Furthermore, Acts 20:7 shows that the early church worshiped regularly on the first day of the week. Paul was on his way to Jerusalem on an urgent trip to take funds gathered for benevolent purposes for the saints in Jerusalem. However, he wanted to worship with the saints at Troas. Apparently, he arrived on Monday for he tarried seven days (Acts 20:6) to await the assembling of the saints. The Scriptures say, “And on the first day of the week, when we were gathered together to break bread, Paul began talking to them, intending to depart the next day, and he prolonged his message until midnight.” Notice, that Paul expected the church to assemble on the first day of the week and, for that reason, waited seven days to meet with them. The early church usually met on that day to “break bread,” to observe the Lord’s supper. Therefore, this passage further confirms that the early church regularly worshiped on the first day of the week.

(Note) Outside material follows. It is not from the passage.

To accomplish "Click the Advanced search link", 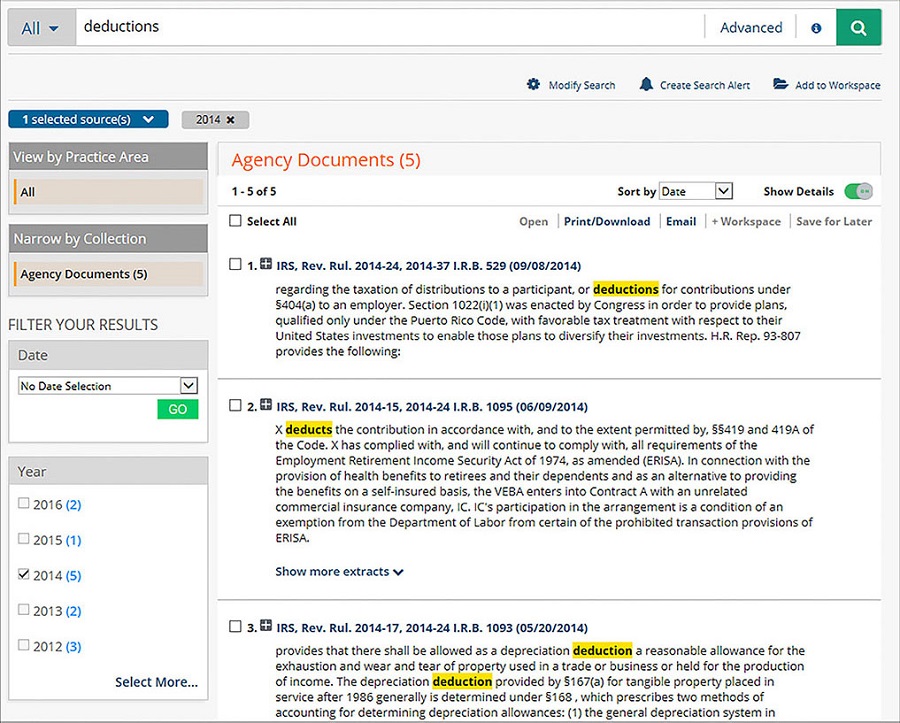I will point(750,28).
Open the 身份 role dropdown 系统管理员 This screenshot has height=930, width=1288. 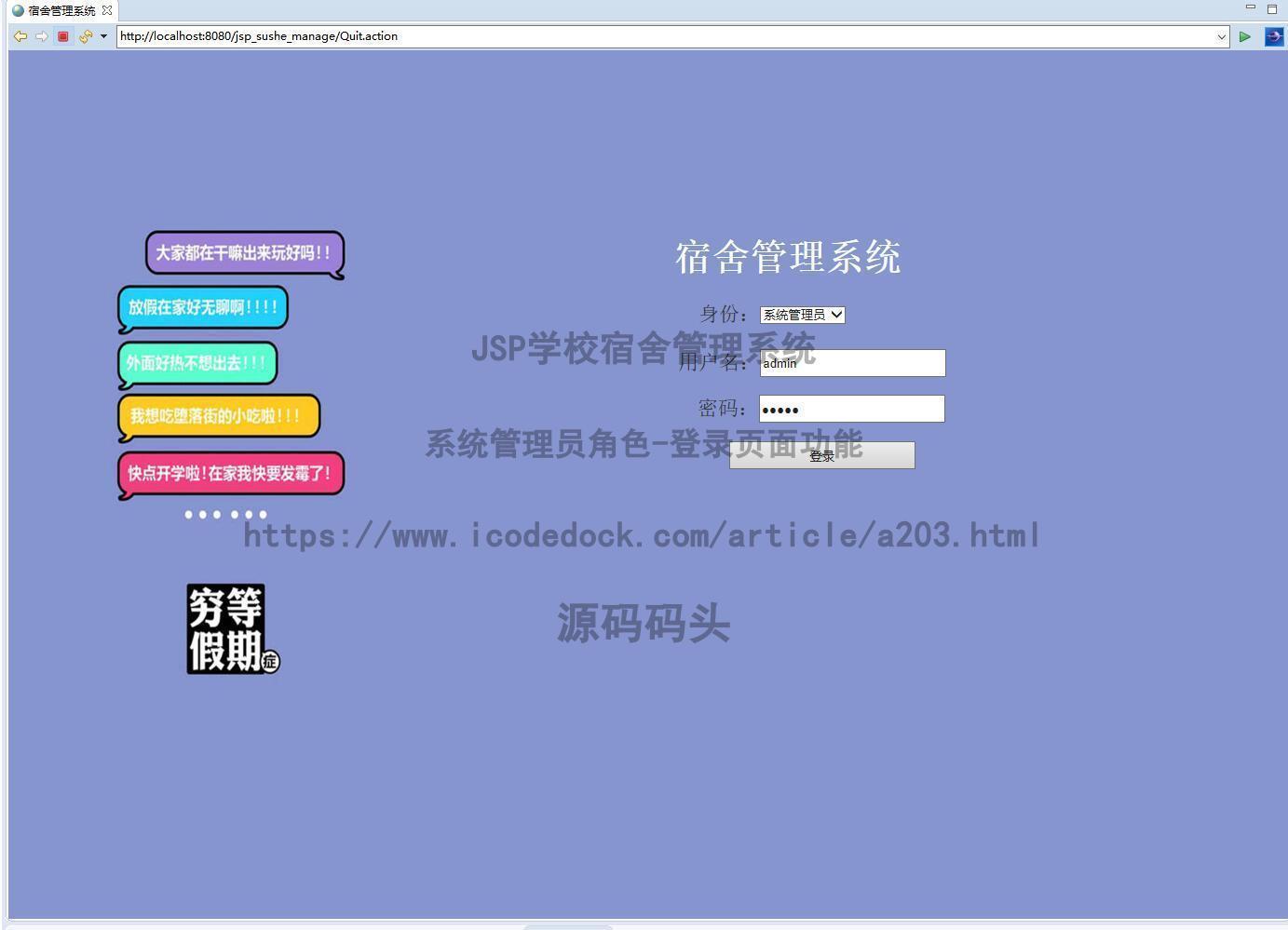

Conclusion: Why does the Lord’s church worship on the first day of the week? Because the Scriptures authorize it! Therefore, the first day of the week is the day of worship of the New Testament church. On that day, Christians worshiped according to the divine pattern provided by Jesus and His apostles. Do you observe each first day of the week, the Lord’s day? It is the only day set aside to remember the Lord’s death (1 Cor 11:24-26). Or are you still remembering God delivering your fathers from Egyptian slavery?